▶ _The problem_: Scan the entries and copy each line where the word "tweet" is present.

▶ _Materials provided_:

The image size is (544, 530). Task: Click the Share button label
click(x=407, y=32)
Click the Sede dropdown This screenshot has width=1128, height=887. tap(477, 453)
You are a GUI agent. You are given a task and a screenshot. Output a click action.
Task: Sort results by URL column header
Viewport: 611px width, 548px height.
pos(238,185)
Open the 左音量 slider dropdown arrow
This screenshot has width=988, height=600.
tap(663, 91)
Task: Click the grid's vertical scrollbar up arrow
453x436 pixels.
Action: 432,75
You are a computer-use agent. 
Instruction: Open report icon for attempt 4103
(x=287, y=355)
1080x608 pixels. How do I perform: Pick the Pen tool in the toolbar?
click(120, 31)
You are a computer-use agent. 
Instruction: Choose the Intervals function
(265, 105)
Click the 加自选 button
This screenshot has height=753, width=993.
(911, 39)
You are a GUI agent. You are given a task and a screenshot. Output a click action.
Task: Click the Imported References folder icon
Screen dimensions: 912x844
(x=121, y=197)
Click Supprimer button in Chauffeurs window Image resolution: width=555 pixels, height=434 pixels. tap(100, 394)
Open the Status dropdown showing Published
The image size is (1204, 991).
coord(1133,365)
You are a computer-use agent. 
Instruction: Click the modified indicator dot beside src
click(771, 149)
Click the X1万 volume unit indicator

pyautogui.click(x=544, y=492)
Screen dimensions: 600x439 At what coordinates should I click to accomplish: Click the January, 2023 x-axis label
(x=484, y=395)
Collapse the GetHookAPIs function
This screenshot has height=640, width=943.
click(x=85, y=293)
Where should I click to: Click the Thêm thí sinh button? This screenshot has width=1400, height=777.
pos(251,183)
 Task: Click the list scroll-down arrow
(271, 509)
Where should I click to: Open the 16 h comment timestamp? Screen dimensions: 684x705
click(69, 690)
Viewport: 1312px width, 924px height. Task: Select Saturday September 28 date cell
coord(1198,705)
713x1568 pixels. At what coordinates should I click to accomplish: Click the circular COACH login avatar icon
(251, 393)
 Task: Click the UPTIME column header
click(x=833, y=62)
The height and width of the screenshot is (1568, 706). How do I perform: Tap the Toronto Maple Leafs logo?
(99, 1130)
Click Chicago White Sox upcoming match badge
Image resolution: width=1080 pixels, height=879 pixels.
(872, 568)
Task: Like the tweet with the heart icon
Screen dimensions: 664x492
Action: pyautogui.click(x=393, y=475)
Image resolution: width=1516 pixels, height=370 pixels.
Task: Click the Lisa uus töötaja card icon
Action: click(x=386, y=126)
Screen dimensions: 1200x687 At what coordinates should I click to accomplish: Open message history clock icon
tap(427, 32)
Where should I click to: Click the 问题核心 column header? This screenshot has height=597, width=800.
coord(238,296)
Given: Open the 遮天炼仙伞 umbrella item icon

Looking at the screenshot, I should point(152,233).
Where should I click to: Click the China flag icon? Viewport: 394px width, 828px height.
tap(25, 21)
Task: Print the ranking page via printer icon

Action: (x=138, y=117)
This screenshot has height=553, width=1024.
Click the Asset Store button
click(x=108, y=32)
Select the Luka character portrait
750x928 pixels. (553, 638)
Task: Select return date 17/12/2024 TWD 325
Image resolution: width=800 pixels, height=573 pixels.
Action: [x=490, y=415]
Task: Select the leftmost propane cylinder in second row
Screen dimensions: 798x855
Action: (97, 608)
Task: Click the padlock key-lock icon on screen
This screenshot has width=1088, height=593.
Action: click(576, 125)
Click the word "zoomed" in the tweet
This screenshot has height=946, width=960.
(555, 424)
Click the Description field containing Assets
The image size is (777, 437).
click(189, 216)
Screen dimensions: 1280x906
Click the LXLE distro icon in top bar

▶ _Solution_:
Task: Like the tweet with the heart icon
Click the word "zoomed" in the tweet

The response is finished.